When I lived in Brighton, Bath, Dorset, Stratford and Salisbury it seemed as if something crazy was happening every day. It was the usual mix of youth, hormones, absence of supporting family/old friends and neglect of self-care, and the effect was similar to wandering through an episode of Eastenders in full swing. Or Days of our Lives if you’re American, minus the Exorcism scenes (just).

Anyway, I arrived at my friend’s house in Brighton to see a police car waiting outside. Helen invited me in with a worried expression and I followed her tiny frame into the front room.

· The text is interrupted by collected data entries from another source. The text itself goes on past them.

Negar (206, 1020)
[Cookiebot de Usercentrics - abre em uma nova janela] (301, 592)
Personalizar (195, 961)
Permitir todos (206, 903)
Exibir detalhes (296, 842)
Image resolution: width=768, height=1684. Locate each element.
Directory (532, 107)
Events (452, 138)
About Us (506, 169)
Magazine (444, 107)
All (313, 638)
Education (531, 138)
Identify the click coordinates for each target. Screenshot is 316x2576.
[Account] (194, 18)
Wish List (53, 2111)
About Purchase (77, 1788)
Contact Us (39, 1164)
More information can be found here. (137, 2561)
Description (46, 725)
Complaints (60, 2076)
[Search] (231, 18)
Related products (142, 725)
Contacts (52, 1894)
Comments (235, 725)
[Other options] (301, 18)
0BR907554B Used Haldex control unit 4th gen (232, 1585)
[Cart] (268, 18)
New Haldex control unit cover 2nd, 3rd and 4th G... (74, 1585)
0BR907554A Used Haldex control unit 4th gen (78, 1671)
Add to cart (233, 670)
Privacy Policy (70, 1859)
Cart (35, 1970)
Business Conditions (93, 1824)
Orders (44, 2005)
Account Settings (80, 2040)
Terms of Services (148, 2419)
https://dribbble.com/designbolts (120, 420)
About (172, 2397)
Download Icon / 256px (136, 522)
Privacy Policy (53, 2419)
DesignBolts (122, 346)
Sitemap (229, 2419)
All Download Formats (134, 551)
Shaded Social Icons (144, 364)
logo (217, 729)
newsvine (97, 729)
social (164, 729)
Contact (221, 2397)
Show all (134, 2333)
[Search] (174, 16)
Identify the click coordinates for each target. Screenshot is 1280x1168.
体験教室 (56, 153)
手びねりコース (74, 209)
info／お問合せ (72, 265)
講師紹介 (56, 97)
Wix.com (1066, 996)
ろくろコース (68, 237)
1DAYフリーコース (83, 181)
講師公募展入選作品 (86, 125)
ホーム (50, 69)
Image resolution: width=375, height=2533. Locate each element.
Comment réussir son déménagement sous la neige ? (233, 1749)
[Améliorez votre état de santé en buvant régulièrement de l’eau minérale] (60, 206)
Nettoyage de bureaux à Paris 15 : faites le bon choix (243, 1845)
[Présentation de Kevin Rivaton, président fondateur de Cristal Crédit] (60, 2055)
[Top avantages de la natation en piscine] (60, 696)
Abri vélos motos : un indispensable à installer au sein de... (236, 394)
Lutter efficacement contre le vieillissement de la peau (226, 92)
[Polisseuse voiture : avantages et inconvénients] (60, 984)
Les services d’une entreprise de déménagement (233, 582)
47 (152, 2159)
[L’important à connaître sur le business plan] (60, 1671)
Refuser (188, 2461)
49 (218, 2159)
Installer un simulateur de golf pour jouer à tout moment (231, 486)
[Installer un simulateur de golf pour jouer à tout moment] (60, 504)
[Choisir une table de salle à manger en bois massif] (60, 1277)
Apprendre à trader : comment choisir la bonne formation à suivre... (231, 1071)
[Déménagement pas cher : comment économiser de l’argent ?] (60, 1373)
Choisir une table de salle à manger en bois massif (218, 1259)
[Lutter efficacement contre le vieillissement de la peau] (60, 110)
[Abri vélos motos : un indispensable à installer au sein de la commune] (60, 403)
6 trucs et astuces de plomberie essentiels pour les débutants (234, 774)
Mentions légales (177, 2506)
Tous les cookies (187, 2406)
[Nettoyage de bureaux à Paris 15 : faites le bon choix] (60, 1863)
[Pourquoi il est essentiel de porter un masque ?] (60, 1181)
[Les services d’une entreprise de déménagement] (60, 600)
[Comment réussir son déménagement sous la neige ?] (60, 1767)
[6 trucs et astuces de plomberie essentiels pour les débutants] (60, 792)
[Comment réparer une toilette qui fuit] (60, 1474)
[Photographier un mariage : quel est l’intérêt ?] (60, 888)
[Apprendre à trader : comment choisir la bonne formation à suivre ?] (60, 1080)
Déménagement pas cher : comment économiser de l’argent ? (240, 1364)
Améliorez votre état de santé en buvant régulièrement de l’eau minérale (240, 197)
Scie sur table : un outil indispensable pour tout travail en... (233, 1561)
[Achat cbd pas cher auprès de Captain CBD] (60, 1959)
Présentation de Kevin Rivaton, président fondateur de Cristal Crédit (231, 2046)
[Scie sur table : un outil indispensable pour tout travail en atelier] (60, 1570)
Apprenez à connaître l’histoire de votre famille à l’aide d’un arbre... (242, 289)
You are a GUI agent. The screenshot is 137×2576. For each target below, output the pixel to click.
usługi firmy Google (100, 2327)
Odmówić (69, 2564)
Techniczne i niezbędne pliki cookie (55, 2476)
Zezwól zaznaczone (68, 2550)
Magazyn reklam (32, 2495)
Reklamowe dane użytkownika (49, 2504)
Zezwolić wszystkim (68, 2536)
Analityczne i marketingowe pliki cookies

She and her housemate Nikki, along with a distraught and crying girl I’d never seen before, were giving statements to one very earnest policeman while their female lodger wailed to another in a different room. “Bloody Hell,” I thought, “What is it this time?”

“She was being horrible to her girlfriend again,” Helen explained, indicating the lodger making all the noise from the other room, “and when I told her not to she just went mad and attacked me!” Helen did indeed look shaken and angry.

“Oh dear,” I said helpfully.

“Right, well, she’ll be going somewhere else and we’ll be in touch,” the policeman explained as he got up to leave. Helen and Nikki’s lodger left with them and the flat fell into a heavy silence. The girlfriend of said lodger continued to weep.

“Shall I make tea then?” I offered, hurrying into the kitchen.

When everyone but the crying girl had the warm cups in their hands Helen explained that their lodger had been increasingly unpleasant to her girlfriend and Helen, always unwilling to ignore mistreatment, had had enough, leading to the attack. “You need to forget about her,” she said.

The girlfriend seemed to digest Helen’s advice. As I sipped at my tea she threw herself bodily against me and grappled me in a hug I wouldn’t give to my closest friends. Her tears dripped onto my shoulder. What could I do but hug back and stare fearfully at Helen, who bit her lip?

The hours passed, the sun rose high and soon she seemed to feel better. When she left we were all assured that tomorrow was a new day, that all would be well, and that she would begin a new life. That evening Helen got a call saying they’d got back together.